「外資系証券マンになったときも、最初は経済のことはなんの興味もなかった。でも、やっているうちに、お金、経済への関心が強くなっていきました。国会議員に当選したときも、 ニート・フリーター対策や非正規雇用の問題が自分のやるべきことだという思いが強くなった。
バラエティー番組もそう。最初は興味なかったけれども、あるプロデューサーに『テレビを楽しみにしているお年寄りもいるし、病気のかただって大勢いる』と言われて、バラエティーがどれだけ社会に役立っているインフラであるかがわかった。今では、やりがいを感じているし、多くの仕事をいただくようになった。本音では政治をやりたい気持ちもありますが、周りから望まれることをやるほうが道が開けることはあると思う」
講演後、会場の人からは質問が相次いだ。「証券マン時代から、上司やお客さんと接するときに、大切にしていることは?」と聞かれると、
「相手の話をよく聞くこと。証券マン時代、“人は、自分のことを10分話す人より3時間、話を聞いてくれる人のことを信頼するものだ”と先輩社員から言われていました。聞き上手は出世します。小泉(純一郎元首相)さんもよく話を聞いてくれました。
爆笑問題の太田(光)さんも田中(裕二)さんもそうです。あの2人は、『サンデー・ジャポン』(TBS系)のなかで、自分の意見をほとんど言わないんです。聞き役に徹しているのがすごい。優れたリーダーほど話を聞く。聞くということは極めて重要です」と太蔵氏。

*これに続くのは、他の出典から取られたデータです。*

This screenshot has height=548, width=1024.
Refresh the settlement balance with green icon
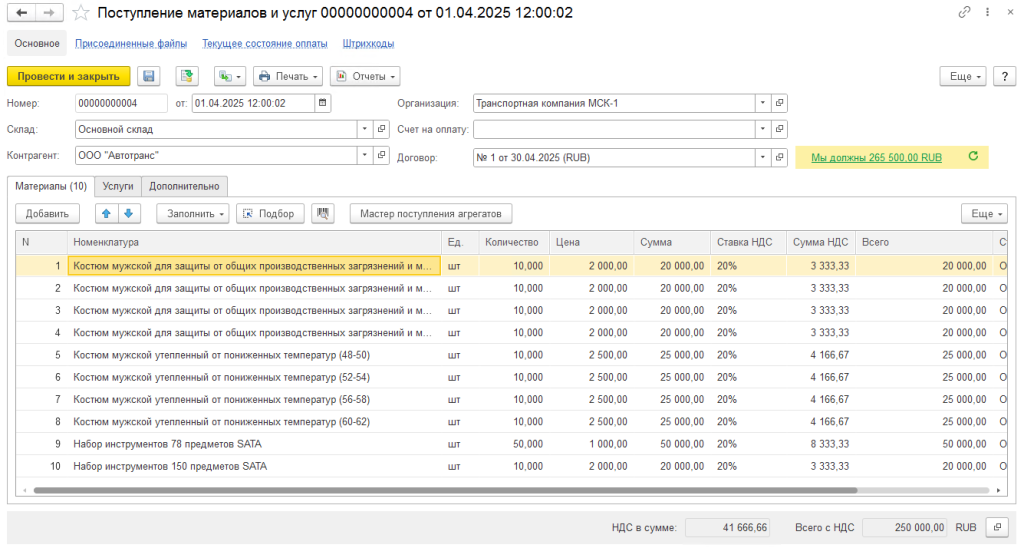pos(973,157)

「成功するバカと失敗するバカの違いは?」との質問には、「プライドは1円にもなりません」と自らの人生訓を明かし、「周りからバカだと思われている人のほうがチャンスは大きい。“この人はデキる”と思われている人はけっこう社内で萎縮しているもの。あまり期待していないバッターがツーラン(ホームラン)打ったらかっこいいじゃないですか。バカを演じるのはビジネススキルのひとつです」とキッパリ言い切った。
1時間近くしゃべりまくった太蔵氏。テレビでの薄口キャラからは想像できない熱い話に、会場では立ち見の人がいるほどで、メモをとりながら熱心に聞き入る人の姿も目立った。